Thanks for the invite Tykie, but I know I can't make it. Best wishes, and stay out of trouble, and I'm glad to read in your sig that you got the restaurant open. Were's the grill-view?


----------



## uncletykie (Dec 1, 2009)

LOL, funny story about my camera...Kinda dropped it in a Fryer taking pictures of my exhaust system....but I am hoping for a new one for Xmas.


----------



## alx (Dec 1, 2009)

Wish i could make it.Are you the lucky bachelor???


----------



## fire it up (Dec 1, 2009)

Dropped your camera in the fryer, why were you taking pics of the exhaust system?

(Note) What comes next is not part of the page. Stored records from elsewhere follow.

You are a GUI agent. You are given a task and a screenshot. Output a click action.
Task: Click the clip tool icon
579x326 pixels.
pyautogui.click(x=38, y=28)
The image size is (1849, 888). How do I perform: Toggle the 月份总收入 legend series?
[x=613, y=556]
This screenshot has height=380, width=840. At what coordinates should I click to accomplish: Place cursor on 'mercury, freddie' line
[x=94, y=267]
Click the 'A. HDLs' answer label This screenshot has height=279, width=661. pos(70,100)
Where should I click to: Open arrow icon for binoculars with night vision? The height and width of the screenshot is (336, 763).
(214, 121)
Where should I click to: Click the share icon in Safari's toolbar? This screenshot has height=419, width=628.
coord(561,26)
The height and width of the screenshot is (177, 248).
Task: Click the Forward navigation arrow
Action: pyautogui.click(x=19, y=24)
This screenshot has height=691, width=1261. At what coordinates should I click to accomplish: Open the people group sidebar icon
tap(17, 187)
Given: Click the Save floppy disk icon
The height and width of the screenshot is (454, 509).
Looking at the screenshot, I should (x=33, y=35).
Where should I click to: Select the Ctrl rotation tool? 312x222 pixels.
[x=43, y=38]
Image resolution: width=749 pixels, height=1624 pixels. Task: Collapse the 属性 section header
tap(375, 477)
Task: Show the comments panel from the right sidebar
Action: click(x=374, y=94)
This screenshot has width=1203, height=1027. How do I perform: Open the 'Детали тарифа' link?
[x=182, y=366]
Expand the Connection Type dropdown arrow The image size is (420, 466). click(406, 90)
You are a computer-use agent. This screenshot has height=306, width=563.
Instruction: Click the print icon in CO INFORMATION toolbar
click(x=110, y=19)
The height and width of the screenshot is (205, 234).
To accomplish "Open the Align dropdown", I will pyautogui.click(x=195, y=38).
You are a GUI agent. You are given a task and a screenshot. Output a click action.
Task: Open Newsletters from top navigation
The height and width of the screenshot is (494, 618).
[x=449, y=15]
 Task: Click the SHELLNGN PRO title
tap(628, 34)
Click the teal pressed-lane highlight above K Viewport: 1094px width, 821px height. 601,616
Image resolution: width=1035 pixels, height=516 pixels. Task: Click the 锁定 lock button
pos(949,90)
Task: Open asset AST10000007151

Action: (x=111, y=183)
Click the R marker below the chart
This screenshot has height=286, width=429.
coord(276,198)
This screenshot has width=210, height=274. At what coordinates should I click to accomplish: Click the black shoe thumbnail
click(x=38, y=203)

Wish I had known about this a few weeks ago, would have loved to make the trip and party a little bit of partying party.
Hopefully there would be smoked something going on...

Have a blast Tykie!


----------



## gnubee (Dec 1, 2009)

That's 34 hours driving if I go straight thru without stops. Well I gotta stop so say an extra 6 hours for stops. Cause as we all know We all love our food and there's bound to be some good BBQ joints between here and St Louis.
Then there's at least 2 Cabelas and several Sportsmans warehouses along that route too plus the White Elephant in Green Acres Wa. So an extra 4 days shopping at least. The missus says that she needs one clear day at least when we pass through Spokane at the beauty parlor to get beautiful for the trip. I took a peek at her as she said that and quite frankly I think its gonna take a least 2 days for those poor girls to make her inner beauty to shine through. So I'm at 5 days already. Its December 1st now and the party is till the 6th. I'm getting a little long in the tooth so will have to take several long potty breaks too, Hmmmm better add a 1/2 day for pit stops. Wife just reminded me that there is a really nice dress shop in Missoula Montana that she likes, add another 1/2 day. So Unkle Tykie you can expect us on the 6th at about 5:30pm. We'll be frazzled by then so will need about 6 hours sleep before hitting the casino and your party. 


I will have to get underway within 20 minutes or so, if I want to make that schedule on time so answer me this before I decide whether or not to even make the trip. Tykie my man. Can you guarantee us a great meal of crispy fried Kodak for all our effort. I don't want to settle for casino food.

PS. What rub did you use? Suggestion= Jeff's is quite good. Also at what temperature do you have the oil at? Is it just at the thin blue smoking point?? And at what temp do you take the camera out of the oil for pulling? Do you remove that annoying film first before tossing it in the oil? Please have answers ready for our arrival. 

Wait a minute, hold the phone, what the hell is this..... Bachelor party! It's a bachelor party...* I aint no dang bachelor!!!* *Drat!*

HONEY... Honey .... I'm sorry the partys been called off. We're going to my mothers instead.


*Hope you have a wonderful time and don't blow it all in the casino. *


----------